Day after tomorrow
~コスタ・デル・ソル in ストライフ一家~
<9>
 
 セフィロス
 

 

   

 

「ネロたちのこと……ジェネシスにはまだ言っていないんだろう?」

 目線を、膝で組んだ両手に落としたままで、ヴィンセントが言った。

「…………」

 オレが黙っていると、ヴィンセントはふぅとため息にも聞こえない吐息を漏らし、

「いや、言えないな……」

 とつぶやく。

「……別にそんなことはない。
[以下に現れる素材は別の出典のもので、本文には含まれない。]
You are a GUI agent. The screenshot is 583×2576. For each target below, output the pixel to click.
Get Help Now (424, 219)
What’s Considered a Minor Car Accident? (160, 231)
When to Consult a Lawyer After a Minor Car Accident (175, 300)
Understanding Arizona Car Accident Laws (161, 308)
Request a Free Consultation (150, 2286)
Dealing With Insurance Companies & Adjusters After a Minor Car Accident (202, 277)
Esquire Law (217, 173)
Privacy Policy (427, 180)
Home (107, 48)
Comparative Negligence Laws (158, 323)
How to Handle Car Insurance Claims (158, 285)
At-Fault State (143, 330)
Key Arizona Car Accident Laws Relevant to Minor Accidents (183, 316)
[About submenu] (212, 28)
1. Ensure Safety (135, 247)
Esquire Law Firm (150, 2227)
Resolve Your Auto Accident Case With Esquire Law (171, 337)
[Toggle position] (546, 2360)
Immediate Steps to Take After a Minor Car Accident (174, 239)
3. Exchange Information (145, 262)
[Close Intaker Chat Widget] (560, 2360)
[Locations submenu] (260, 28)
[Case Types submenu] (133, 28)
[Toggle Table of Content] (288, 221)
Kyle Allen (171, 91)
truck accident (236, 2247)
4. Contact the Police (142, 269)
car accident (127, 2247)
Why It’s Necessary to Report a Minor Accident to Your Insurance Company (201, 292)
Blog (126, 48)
機会がなかっただけだ」

「…………」

「次に会ったときには話そうと思っている」

 そう言いきったオレを、つらそうな眼差しで見上げる。

「以前耳にした……彼の『劣化』という症状については……」

 言いにくそうなヴィンセントの物言いに重ねるように、口を開いた。

「前にヤツの身体に症状が見られたときには、ネロが治したんだったな」

「……ああ、そう聞いている」

「その後、ふたたび劣化現象が起きたとは聞いていない。つまりヤツの身体は持ち治したと言えるだろう」

 オレの口上に、ヴィンセントは困ったように首を振った。

「た、確かに……今は、通常と変わりないようだが、いつまた……」

「『いつか、また』そんなことばかり考えていたら何もできんぞ、ヴィンセント」

 ゆらゆらと揺れながら、ゴンドラが頂点を目指してゆく。

「セフィロス……」

「幸い、ホランダーの資料は持ち出せたんだ。それを山田医師に読ませてある。もう大丈夫とは言わないが、何の保険も掛けていないよりはマシだと思わないか」

「山田……先生に……?」

「そうだ。カダージュの一件のときに渡してある。今は返してもらって、オレの手元にあるが」

「燃やしたんじゃなかったのか……?」

「ガキどもにはそう言ってあるだけだ」

「…………」

「……いいか、ヴィンセント」

 向かいの座席から、細い肩を揺さぶってオレは語りかけた。

「ネロもヴァイスももういない。ジェネシスの身体にも何の異変もない。この状況で取り越し苦労をするな。……いいな?」

 赤い瞳が、ネオンの光に輝いて不思議な色合いに滲んでいる。

「いいな、わかったな……?」

「ああ……そうだな。君のいうとおりだ」

 ようやく彼はそうささやいた。

 

 

 

 

 

 

 ゴンドラが頂点を下り、ゆっくりと下降していく。

 ヴィンセントは外の景色を見ずに、じっとオレを見つめている。

 今、オレの口にした言葉がウソではないと……そう信じるために。

 もう一度言葉を重ねようとしたとき、不意に園内のライトアップが消えた。

 

 光の洪水だったその場が、真っ暗闇に転じる。

 思わず、ヴィンセントの身体を抱えて、ゴンドラの中で伏せようとしたとき、不覚にも係員の声が語りかけてきた。

 

「あのぅ、すいません~。アトラクションの終了時間です。ちょっと電気が早く落ちちゃったみたいですね~」

 そう言って扉を開けられたとき、猛烈な後悔の念で押しつぶされそうになった。

 これでは、今でもオレ自身が、ネロ達の存在に注意を払っているといわんばかりではないか。

「あのぅ~」

 のんびりとした声に苛立ち、叩き付けるように叫んだ。

「わかっている。今、降りる!おい、おまえ、電気係に苦情を言ってこい!まだ0:00までには間があるぞ!」

 ほんの一、二分の間隙に、文句を付ける。

「チッ……クソ」

「舌打ちなどしないでくれ。君は私のことをかばってくれているのだろう?」

「そんなんじゃない」

 そう言い返したオレに、ヴィンセントはかまわず言葉を続けた。

「……ネロ達のこと……君のいうとおりだと考えることにする。確かに私は取り越し苦労で、皆に心配をかけることが多いからな。……大丈夫。君が居てくれれば何があっても生きていける」

「……そんな殺し文句はクラウドにでも言ってやるんだな」

「ふふ、そう言うものなのだろうか。……さぁ、部屋へ戻ろう。今度こそ、ライトアップが終わって、帰り道が真っ暗になりそうだ」

「わかってる。すっ転ぶなよ」

 そう言って、手を差し出す。

 別にオレはナイト精神に溢れているわけではないが、こいつ相手だとそうしてやるのが自然になってきている。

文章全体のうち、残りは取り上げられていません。